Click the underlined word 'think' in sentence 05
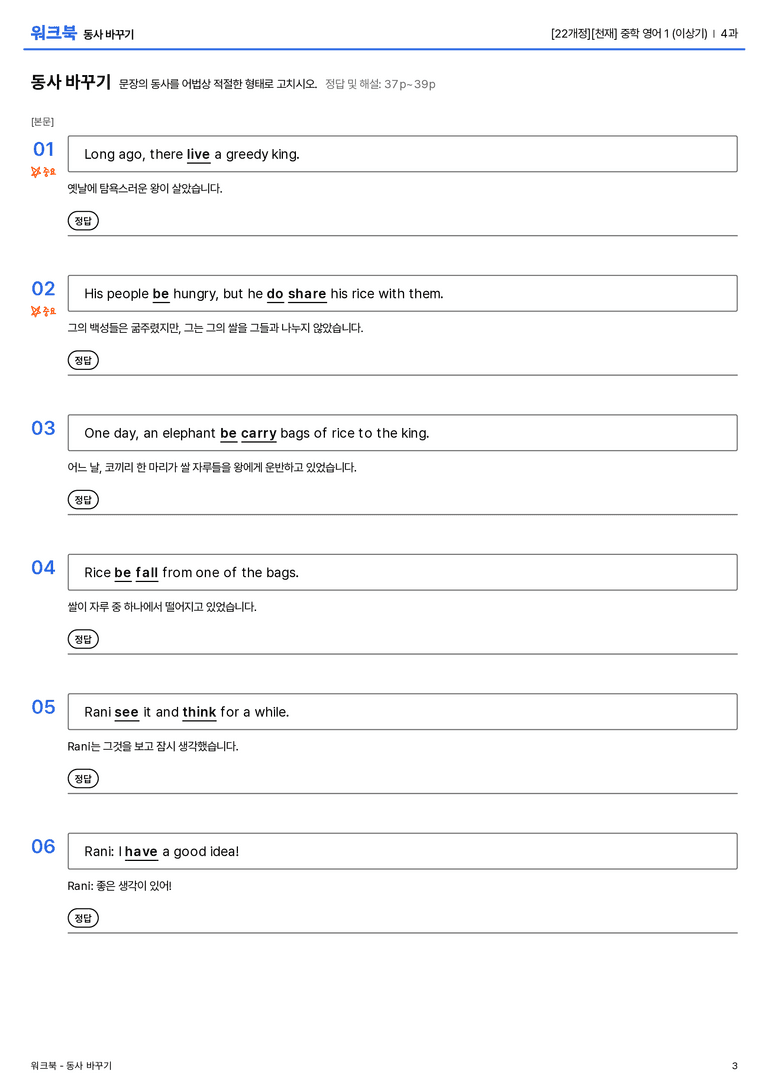200,712
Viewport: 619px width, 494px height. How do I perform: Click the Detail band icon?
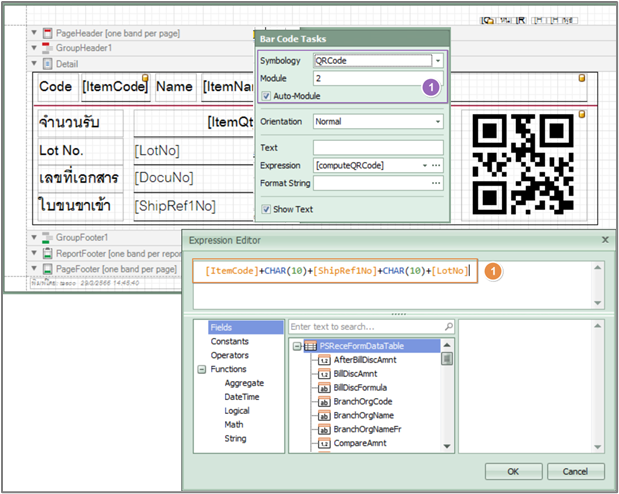pos(47,62)
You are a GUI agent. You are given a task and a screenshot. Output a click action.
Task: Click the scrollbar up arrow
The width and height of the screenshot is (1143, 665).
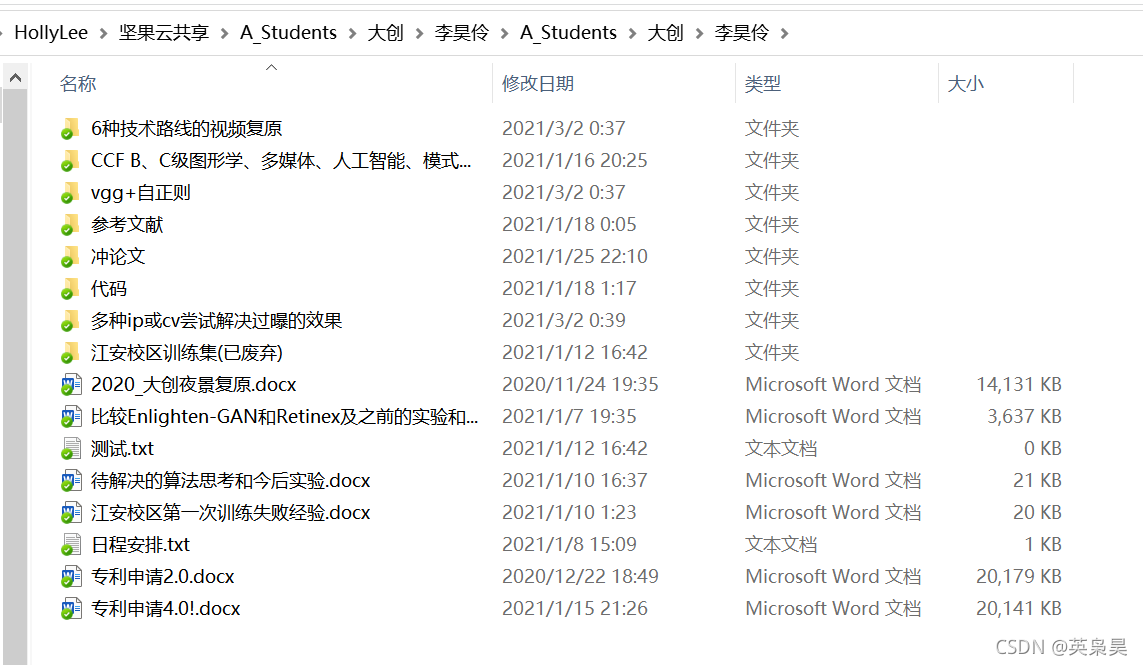click(x=14, y=75)
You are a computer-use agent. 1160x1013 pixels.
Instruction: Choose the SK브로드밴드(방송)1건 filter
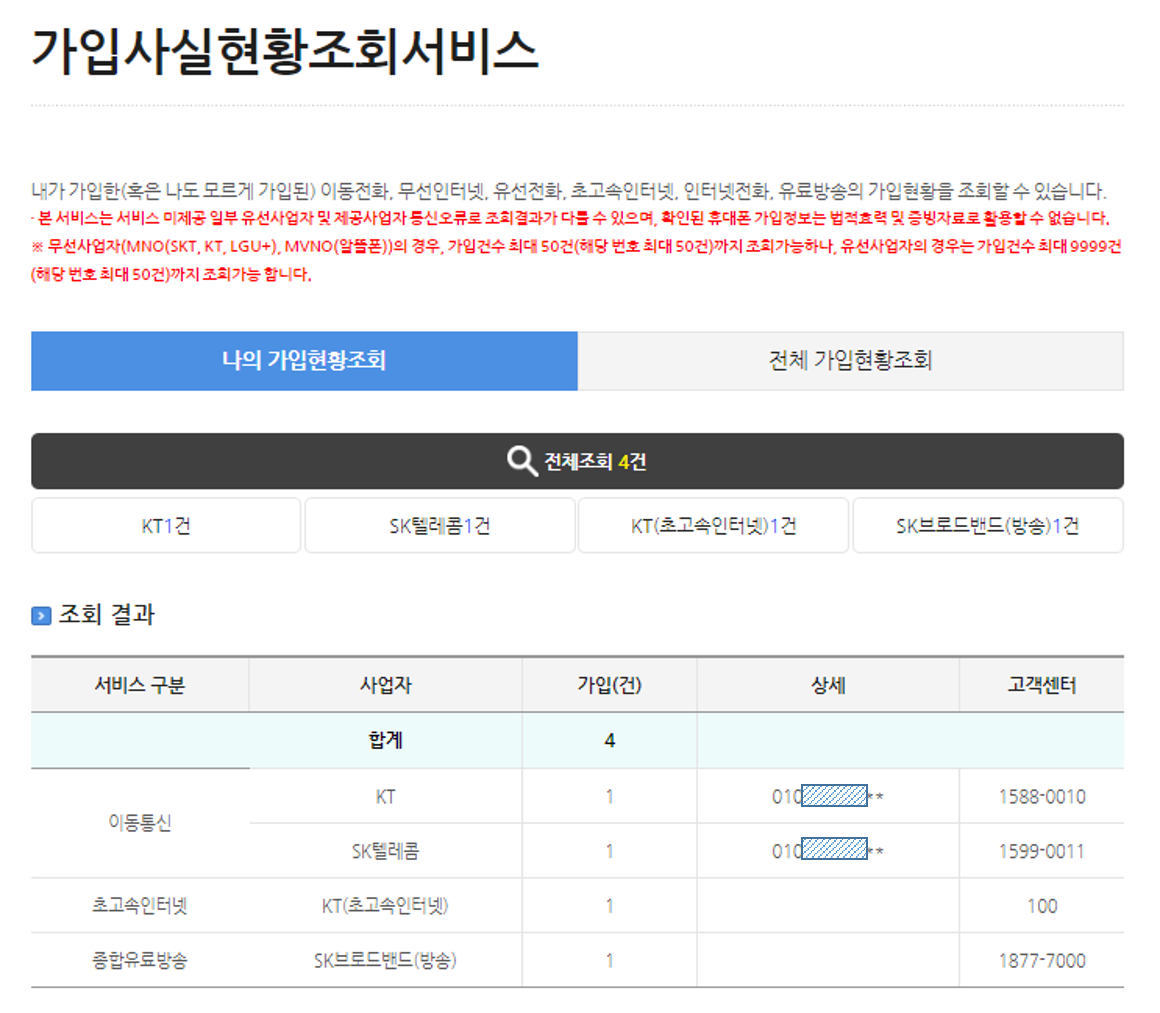point(987,524)
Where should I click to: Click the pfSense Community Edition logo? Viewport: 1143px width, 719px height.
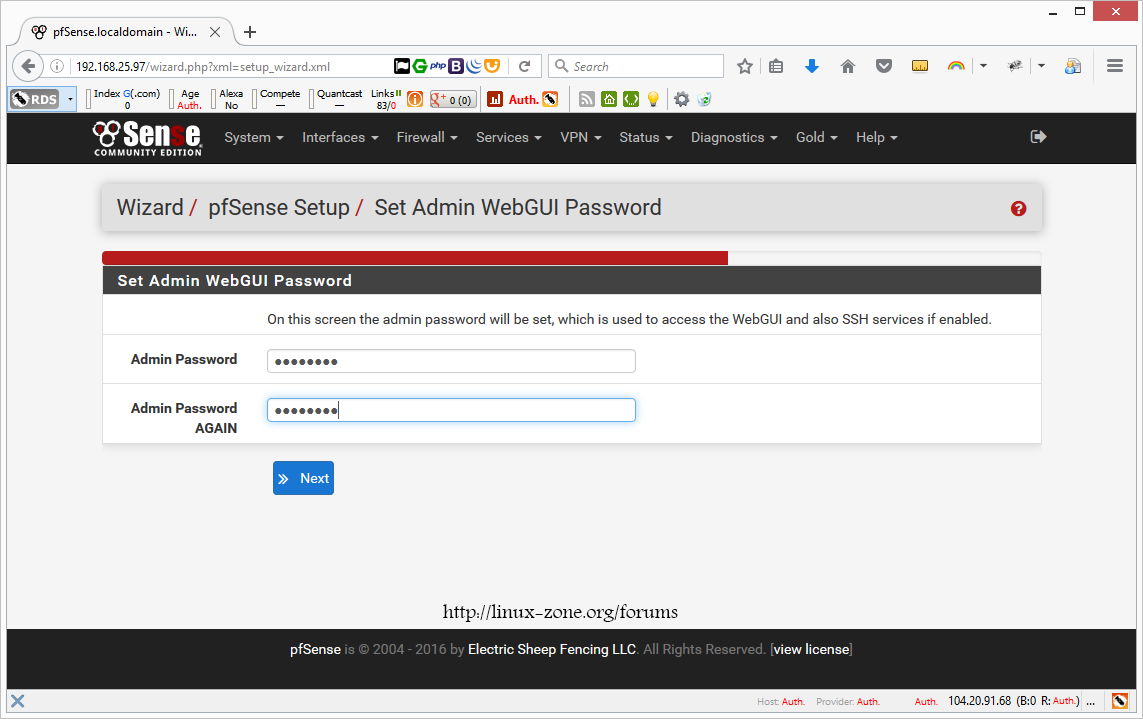pyautogui.click(x=147, y=138)
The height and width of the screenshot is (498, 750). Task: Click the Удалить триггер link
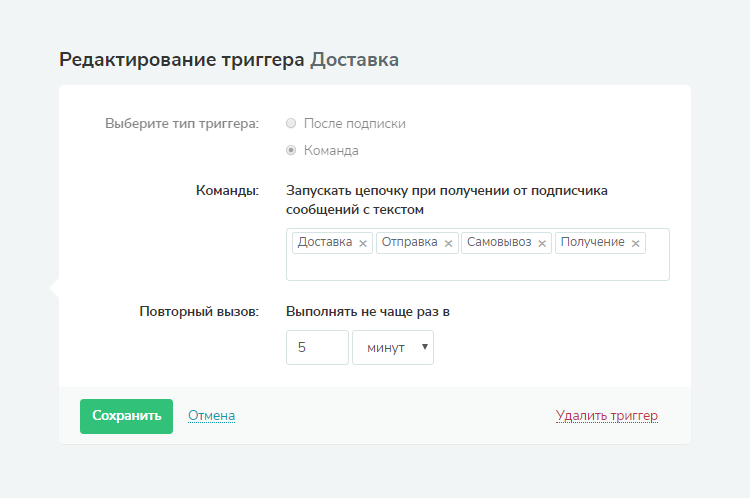click(x=606, y=416)
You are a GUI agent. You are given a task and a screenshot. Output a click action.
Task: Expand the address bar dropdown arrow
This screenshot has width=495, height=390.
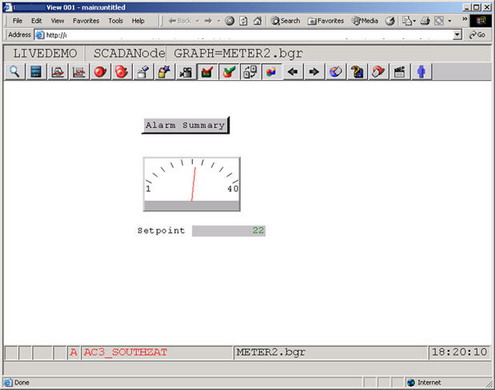(x=457, y=35)
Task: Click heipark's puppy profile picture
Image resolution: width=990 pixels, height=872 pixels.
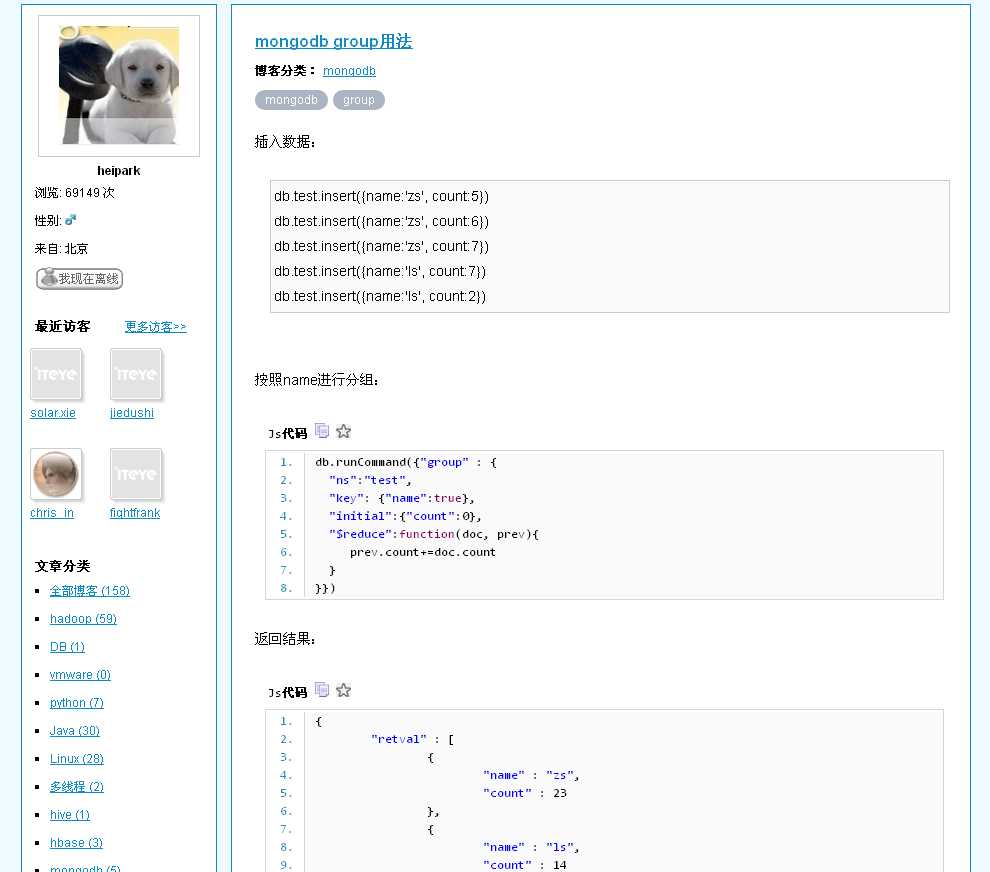Action: pyautogui.click(x=118, y=86)
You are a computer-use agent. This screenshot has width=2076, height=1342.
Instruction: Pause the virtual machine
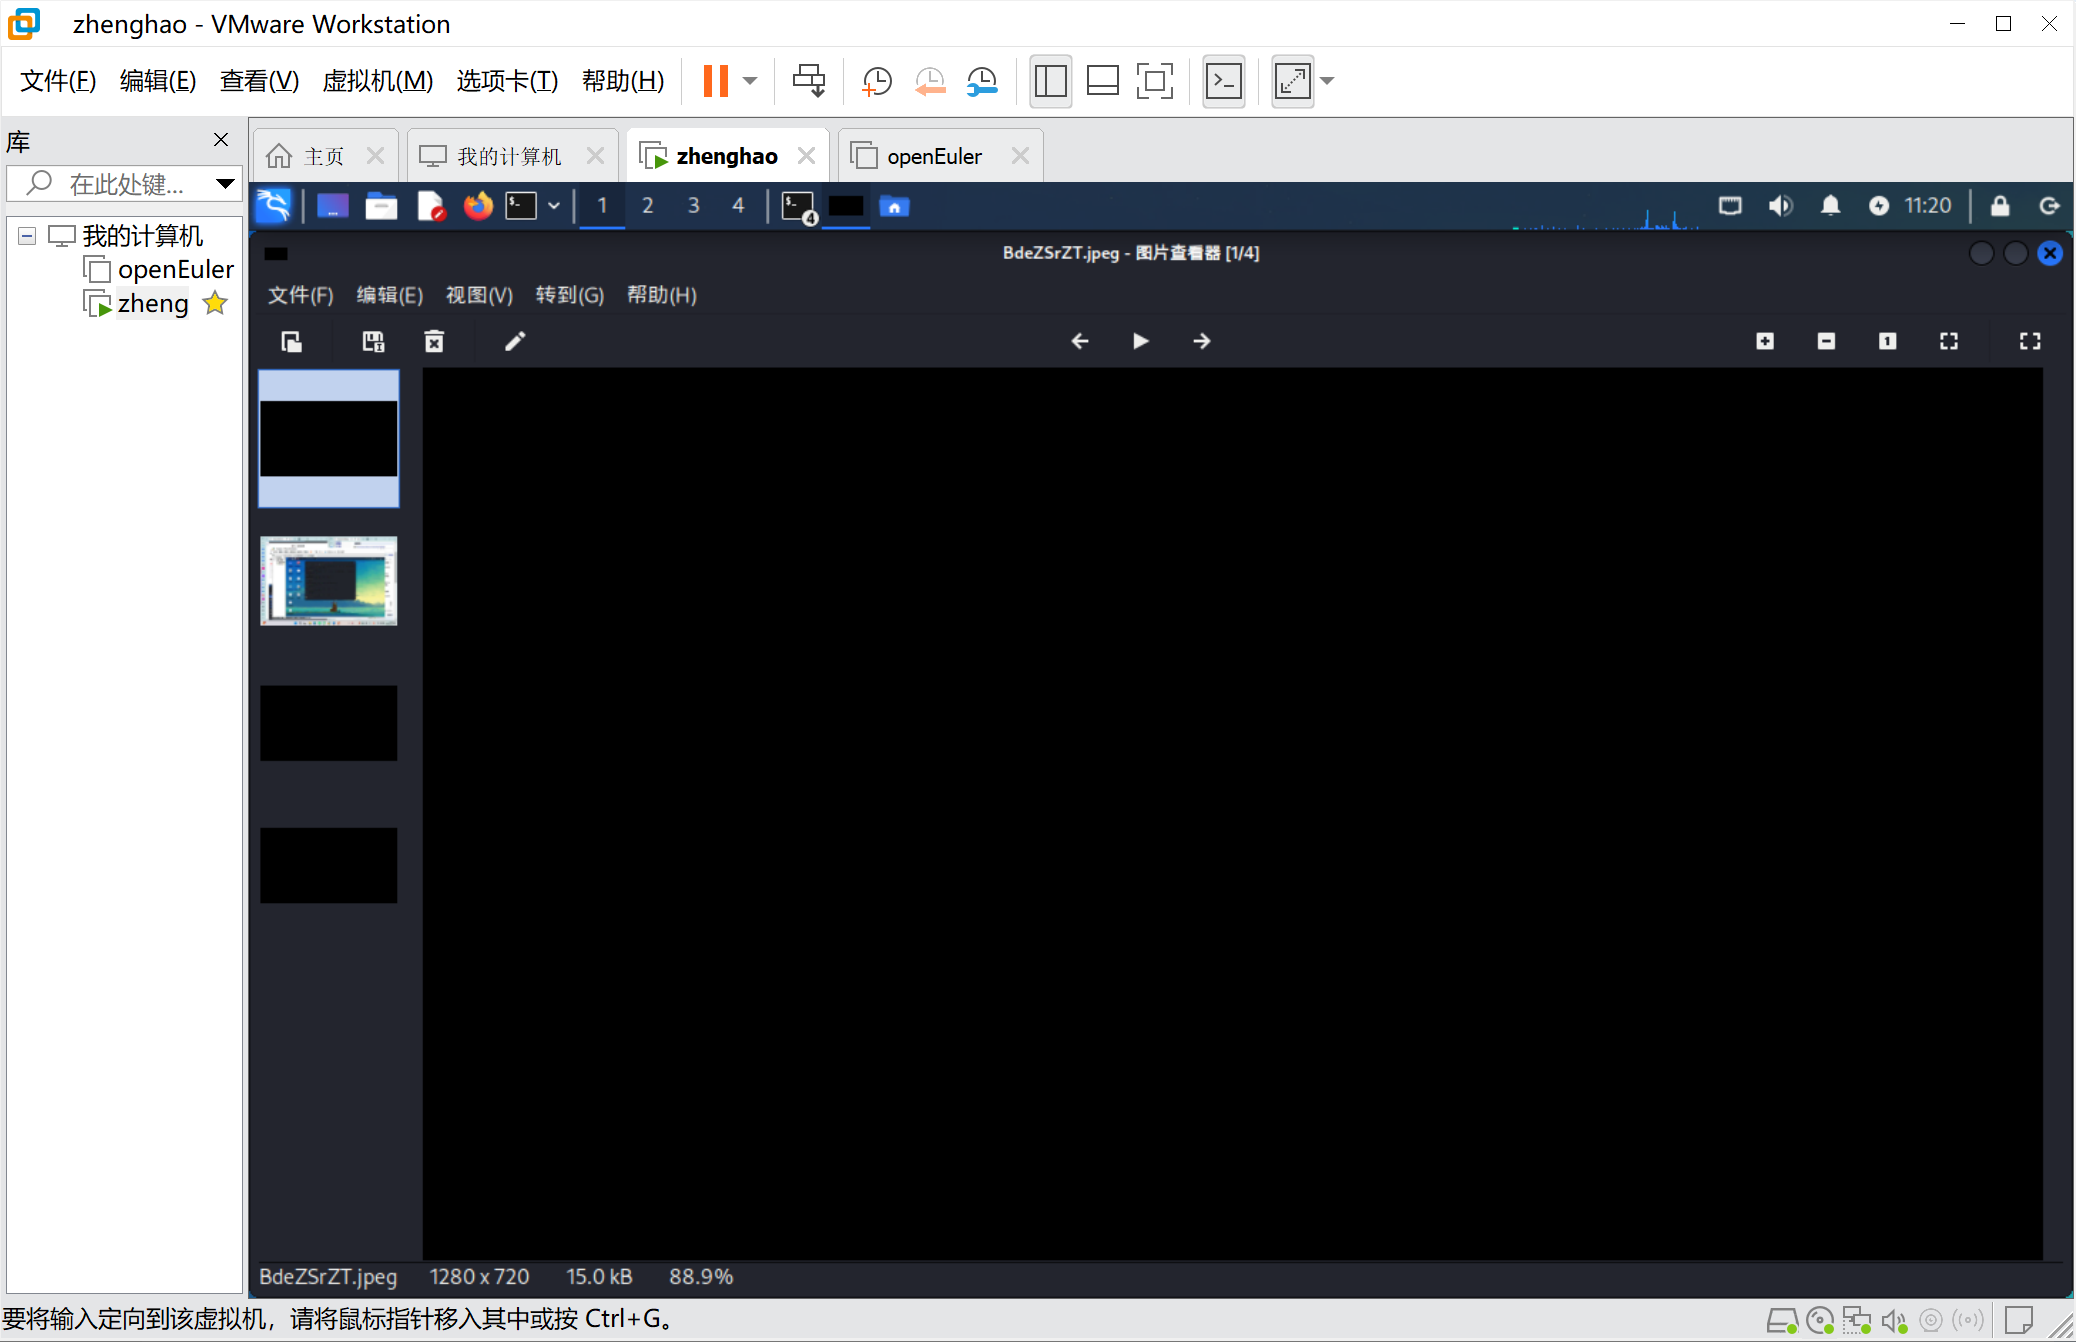[x=715, y=81]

————

— THE EXERCISE —
Quote the lines above exactly, starting at the one that contains "Where should I" and ending at the one that contains "click(x=606, y=416)". Leave out the pictures.

— CORRECT RESULT —
Where should I click to: Click the pfSense Community Edition logo? Viewport: 1143px width, 719px height.
pyautogui.click(x=147, y=138)
The height and width of the screenshot is (498, 750). Task: Click the Удалить триггер link
click(x=606, y=416)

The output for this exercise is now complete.